_YOUR ASSIGNMENT_
Return each entry below without any alteration.

- Opening Delimiter -

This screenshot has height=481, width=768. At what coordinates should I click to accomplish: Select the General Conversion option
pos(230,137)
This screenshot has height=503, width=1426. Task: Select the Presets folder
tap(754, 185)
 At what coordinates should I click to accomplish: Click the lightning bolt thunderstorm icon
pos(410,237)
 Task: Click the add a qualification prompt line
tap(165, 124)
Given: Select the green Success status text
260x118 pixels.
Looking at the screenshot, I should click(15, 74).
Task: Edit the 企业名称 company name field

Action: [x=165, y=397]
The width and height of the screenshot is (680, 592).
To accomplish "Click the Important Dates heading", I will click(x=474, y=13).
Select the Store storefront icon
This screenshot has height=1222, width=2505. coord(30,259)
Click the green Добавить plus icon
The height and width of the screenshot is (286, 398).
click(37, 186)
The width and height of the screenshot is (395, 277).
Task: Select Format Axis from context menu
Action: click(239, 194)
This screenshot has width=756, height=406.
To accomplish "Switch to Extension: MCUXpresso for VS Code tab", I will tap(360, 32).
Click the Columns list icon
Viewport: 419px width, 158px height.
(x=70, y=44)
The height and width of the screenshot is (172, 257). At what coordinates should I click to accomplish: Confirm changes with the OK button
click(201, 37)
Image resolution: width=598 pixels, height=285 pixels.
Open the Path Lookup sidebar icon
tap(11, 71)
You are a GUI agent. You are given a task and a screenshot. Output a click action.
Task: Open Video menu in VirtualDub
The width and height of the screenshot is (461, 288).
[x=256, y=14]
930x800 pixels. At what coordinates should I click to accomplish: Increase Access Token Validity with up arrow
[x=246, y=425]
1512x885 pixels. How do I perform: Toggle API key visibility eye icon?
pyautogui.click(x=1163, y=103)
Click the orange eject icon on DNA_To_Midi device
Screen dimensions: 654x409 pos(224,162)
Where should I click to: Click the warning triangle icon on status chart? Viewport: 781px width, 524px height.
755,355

- Closing Delimiter -

_RESULT OF THE TASK_
This screenshot has height=481, width=768. At what coordinates should I click to accomplish: Select the General Conversion option
pos(230,137)
This screenshot has height=503, width=1426. Task: Select the Presets folder
tap(754, 185)
 At what coordinates should I click to accomplish: Click the lightning bolt thunderstorm icon
pos(410,237)
 Task: Click the add a qualification prompt line
tap(165, 124)
Given: Select the green Success status text
260x118 pixels.
Looking at the screenshot, I should click(15, 74).
Task: Edit the 企业名称 company name field

Action: [x=165, y=397]
The width and height of the screenshot is (680, 592).
To accomplish "Click the Important Dates heading", I will click(x=474, y=13).
Select the Store storefront icon
This screenshot has height=1222, width=2505. coord(30,259)
Click the green Добавить plus icon
The height and width of the screenshot is (286, 398).
click(37, 186)
The width and height of the screenshot is (395, 277).
Task: Select Format Axis from context menu
Action: click(239, 194)
This screenshot has width=756, height=406.
To accomplish "Switch to Extension: MCUXpresso for VS Code tab", I will tap(360, 32).
Click the Columns list icon
Viewport: 419px width, 158px height.
(x=70, y=44)
The height and width of the screenshot is (172, 257). At what coordinates should I click to accomplish: Confirm changes with the OK button
click(201, 37)
Image resolution: width=598 pixels, height=285 pixels.
Open the Path Lookup sidebar icon
tap(11, 71)
You are a GUI agent. You are given a task and a screenshot. Output a click action.
Task: Open Video menu in VirtualDub
The width and height of the screenshot is (461, 288).
[x=256, y=14]
930x800 pixels. At what coordinates should I click to accomplish: Increase Access Token Validity with up arrow
[x=246, y=425]
1512x885 pixels. How do I perform: Toggle API key visibility eye icon?
pyautogui.click(x=1163, y=103)
Click the orange eject icon on DNA_To_Midi device
Screen dimensions: 654x409 pos(224,162)
Where should I click to: Click the warning triangle icon on status chart? Viewport: 781px width, 524px height.
755,355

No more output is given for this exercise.